Latinos are underrepresented in Mortgage Loans Applications

Latinos became the largest ethnic minority group in the US in mid-2000s. They currently make up nearly the 17% percent of the US population and contribute up to $2.13 TRILLION to the economy. However, it would be hard finding evidence of these numbers by looking at mortgage applications.

In the state of California, Latinos are highly underrepresented in the mortgage market. In fact, Latinos represent nearly half of the population of Los Angeles, but only account for 18% of applications. In Fresno, they only account for a quarter of loan applications despite making up half of the population.

There are many reasons behind these low numbers and one of them is the high prices. California over the past decade has been known its rising prices and its housing crisis and Latinos, who usually earn less that the national average, cannot afford homes in the state.
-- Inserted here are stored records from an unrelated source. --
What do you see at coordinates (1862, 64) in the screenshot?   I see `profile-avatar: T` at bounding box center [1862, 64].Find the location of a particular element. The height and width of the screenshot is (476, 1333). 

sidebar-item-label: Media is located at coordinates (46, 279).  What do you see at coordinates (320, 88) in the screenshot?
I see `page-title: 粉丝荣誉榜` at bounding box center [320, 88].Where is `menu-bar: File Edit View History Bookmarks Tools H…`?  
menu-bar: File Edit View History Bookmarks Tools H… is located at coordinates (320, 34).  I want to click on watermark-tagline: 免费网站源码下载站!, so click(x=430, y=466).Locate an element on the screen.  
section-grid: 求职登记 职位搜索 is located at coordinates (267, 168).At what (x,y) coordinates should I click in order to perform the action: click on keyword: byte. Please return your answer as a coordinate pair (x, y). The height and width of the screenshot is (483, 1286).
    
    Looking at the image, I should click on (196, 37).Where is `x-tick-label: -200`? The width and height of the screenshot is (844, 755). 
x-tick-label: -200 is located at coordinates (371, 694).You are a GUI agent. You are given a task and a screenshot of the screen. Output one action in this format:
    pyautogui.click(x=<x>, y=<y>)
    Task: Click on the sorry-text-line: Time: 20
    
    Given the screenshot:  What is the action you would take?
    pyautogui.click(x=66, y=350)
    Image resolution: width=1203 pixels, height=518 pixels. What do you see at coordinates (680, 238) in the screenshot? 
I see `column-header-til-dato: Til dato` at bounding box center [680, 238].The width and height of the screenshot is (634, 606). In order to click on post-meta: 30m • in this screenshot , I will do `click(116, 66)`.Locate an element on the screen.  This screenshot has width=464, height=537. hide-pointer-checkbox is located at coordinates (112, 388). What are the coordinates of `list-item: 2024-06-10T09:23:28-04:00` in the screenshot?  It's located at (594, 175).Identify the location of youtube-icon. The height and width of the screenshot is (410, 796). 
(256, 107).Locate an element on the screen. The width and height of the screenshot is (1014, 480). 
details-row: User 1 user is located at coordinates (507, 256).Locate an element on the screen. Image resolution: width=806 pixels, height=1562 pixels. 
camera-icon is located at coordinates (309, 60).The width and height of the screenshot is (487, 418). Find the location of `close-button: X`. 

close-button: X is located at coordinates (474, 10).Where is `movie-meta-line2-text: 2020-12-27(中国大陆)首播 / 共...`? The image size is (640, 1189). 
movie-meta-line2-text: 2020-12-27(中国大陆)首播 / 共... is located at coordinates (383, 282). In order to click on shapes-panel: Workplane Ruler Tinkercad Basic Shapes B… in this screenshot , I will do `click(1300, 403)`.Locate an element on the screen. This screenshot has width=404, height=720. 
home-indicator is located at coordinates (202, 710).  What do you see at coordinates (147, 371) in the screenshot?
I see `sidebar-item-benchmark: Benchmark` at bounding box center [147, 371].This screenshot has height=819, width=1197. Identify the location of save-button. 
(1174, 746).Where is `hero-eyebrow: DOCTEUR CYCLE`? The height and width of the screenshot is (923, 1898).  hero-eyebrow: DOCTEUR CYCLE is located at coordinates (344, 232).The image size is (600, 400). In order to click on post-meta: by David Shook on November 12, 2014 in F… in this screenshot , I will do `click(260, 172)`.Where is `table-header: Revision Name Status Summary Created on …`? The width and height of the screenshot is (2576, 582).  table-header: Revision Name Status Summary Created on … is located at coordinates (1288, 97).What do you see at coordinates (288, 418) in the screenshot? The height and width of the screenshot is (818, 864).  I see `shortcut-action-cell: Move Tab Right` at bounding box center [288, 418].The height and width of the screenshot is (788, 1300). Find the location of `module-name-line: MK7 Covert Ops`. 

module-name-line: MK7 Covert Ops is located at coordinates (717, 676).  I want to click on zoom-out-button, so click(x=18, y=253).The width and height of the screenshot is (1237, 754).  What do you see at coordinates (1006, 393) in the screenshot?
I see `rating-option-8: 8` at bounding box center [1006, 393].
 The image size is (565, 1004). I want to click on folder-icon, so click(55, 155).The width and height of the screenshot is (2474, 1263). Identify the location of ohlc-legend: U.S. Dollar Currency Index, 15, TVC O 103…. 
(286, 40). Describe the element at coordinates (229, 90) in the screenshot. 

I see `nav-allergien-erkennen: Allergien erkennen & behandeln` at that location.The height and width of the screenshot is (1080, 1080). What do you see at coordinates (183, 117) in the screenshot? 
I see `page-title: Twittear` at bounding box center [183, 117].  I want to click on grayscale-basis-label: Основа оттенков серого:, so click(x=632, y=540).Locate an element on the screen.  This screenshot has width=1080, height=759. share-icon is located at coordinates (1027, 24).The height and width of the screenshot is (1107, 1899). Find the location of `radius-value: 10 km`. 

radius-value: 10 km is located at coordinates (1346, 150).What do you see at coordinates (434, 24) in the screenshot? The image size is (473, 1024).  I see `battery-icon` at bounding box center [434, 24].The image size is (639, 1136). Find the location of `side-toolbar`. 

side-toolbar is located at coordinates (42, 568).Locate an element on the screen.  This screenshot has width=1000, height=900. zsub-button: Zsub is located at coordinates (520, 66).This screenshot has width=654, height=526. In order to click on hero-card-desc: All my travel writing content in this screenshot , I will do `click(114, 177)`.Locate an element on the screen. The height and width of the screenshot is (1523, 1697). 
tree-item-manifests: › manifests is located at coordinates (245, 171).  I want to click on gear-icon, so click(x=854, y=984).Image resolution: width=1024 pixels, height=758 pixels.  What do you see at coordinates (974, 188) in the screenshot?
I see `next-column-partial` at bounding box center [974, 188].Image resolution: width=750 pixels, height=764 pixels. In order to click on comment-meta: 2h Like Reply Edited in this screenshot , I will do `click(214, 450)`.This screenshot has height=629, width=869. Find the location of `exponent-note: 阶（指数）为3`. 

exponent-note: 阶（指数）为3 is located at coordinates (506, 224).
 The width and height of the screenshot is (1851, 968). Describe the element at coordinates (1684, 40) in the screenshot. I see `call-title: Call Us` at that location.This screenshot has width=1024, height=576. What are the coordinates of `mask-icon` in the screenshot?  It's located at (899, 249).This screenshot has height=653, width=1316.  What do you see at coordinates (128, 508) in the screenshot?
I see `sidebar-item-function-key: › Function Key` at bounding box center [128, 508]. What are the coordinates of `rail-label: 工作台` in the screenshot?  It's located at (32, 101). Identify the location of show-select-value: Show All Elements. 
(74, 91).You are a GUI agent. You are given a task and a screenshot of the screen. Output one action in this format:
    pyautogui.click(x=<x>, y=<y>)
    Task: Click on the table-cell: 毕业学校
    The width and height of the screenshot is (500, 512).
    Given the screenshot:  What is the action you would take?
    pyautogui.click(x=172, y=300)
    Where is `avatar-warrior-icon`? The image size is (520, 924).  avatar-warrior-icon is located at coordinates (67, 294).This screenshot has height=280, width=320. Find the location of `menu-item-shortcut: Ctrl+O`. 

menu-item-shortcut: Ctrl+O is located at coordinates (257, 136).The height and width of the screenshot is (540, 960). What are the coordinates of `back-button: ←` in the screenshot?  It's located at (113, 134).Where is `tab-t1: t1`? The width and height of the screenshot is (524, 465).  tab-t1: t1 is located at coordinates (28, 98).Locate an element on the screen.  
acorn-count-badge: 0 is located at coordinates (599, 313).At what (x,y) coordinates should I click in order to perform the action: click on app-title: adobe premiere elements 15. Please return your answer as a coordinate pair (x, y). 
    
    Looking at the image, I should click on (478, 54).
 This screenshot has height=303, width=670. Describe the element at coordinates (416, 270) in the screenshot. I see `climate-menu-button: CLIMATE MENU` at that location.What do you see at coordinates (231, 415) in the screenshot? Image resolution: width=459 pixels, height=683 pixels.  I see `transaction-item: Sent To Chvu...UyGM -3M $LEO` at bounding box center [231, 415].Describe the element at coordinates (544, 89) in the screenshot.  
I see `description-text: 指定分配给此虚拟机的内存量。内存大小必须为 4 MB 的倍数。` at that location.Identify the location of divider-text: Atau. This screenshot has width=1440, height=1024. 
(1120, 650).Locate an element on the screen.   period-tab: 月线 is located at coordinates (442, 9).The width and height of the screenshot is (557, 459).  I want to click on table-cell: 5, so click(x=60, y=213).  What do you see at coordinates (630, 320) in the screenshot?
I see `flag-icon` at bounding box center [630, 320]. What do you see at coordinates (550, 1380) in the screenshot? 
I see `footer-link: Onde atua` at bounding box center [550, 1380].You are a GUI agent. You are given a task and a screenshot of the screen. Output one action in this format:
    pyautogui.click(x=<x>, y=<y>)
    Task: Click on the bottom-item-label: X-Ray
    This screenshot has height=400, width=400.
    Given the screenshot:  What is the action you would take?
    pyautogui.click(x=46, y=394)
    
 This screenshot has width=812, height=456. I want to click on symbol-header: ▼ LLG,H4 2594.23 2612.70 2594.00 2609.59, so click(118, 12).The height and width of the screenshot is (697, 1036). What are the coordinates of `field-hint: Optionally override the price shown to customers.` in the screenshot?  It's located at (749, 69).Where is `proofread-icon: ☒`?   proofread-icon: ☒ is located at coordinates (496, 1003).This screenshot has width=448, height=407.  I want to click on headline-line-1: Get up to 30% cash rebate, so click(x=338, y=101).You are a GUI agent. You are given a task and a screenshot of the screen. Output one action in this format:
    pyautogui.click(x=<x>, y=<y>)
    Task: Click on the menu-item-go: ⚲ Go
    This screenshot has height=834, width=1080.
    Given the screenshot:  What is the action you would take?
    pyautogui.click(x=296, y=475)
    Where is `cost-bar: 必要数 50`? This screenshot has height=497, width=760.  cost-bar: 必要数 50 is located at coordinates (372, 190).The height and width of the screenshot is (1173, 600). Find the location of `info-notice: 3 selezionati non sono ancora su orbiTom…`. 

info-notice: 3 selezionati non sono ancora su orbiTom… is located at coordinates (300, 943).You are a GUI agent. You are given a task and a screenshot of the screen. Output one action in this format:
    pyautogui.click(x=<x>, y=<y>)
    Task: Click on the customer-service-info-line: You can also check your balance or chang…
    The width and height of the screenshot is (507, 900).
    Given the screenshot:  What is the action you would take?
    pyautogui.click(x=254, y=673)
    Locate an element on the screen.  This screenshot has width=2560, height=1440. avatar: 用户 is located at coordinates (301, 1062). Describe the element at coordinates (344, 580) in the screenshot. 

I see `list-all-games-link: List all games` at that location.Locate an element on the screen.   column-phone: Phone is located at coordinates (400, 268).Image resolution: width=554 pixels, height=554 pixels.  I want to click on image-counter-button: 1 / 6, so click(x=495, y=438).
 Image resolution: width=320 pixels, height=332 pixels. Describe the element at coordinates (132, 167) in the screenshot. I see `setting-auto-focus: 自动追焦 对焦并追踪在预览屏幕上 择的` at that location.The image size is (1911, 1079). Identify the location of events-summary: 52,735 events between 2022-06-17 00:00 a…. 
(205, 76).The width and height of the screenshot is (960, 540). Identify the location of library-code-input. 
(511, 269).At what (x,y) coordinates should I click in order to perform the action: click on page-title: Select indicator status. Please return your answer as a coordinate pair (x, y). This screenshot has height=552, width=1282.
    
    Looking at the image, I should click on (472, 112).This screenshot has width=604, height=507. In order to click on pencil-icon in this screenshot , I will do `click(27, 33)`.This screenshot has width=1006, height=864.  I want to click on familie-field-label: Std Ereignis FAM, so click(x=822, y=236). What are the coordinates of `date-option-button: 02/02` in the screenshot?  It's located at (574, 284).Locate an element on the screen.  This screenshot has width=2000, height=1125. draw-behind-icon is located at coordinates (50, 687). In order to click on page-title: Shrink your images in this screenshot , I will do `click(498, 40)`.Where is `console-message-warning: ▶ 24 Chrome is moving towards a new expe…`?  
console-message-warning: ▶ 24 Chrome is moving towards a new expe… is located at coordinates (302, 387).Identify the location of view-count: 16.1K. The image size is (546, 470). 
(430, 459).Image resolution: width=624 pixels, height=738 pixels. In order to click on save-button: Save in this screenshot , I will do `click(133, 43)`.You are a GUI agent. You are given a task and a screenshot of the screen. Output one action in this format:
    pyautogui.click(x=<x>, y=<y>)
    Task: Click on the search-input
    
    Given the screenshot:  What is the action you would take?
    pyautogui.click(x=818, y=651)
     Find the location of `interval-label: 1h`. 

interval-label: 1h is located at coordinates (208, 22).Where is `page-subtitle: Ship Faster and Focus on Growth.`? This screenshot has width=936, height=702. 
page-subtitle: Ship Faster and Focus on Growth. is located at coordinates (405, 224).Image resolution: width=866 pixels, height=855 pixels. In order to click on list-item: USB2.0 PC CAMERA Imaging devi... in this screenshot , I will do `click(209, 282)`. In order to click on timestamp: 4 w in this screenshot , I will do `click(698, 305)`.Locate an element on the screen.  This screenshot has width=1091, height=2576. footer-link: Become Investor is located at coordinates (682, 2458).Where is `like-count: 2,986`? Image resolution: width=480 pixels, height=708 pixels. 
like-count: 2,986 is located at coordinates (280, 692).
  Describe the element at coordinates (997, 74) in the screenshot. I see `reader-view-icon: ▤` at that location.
To compensate for this, Latinos usually opt for FHA loans which require lower down payments but are pricier.  However, according to Gary Acosta, co-founder and CEO of the National Association of Hispanic Real Estate Professionals, Latinos tend to seek FHA loans because they are usually inexperienced first-home buyers and the FHA serve as the path with least resistance.

Yet, the truth is that Whites get their loans approved at a higher rate than people of color. A recent study from the Center for Investigative Reporting revealed that African-Americas and Latinos got their mortgages denied at a higher rate than Whites across 61 metro areas. These includes Philadelphia, Detroit, Atlanta, and Washington. In communities such as Chico and Salinas, Latinos were denied loans 2.5 and 1.7 times respectively.

What is more troubling is that whites are starting to take advantage of laws that were designed to help minorities and low-income households.

Community Reinvestment Act of 1977, for instance, was originally meant to correct redlining policies that kept banks away from neighborhoods with higher concentration of immigrants and African-Americans. Yet, as gentrification takes over White’s move to those neighborhoods receive the benefits of the 1977 act. What is more, since the law is enforced geographically, banks can get away with denying banks loans to colored people and still pass their CRA evaluations.

Some point out that banks are not redlining minorities, but rather their applications are denied based on their credit scores and income.

However, there are cases in which minorities are left without a loan, while at the same time whites with lower credit scores and unstable income are approved.  Such is the case with Rachelle Faroul, a computer programmer with enough money to cover for her down payments, who got rejected based on her unstable income; but when her low-earning half white half-Japanese girlfriend applied, she was approved.

While millions have been able to purchase their own homes since the economy recovered from the 2008 Housing Crisis, masked discrimination, redlining and high prices have kept Latinos from having a fair representation in the real estate market.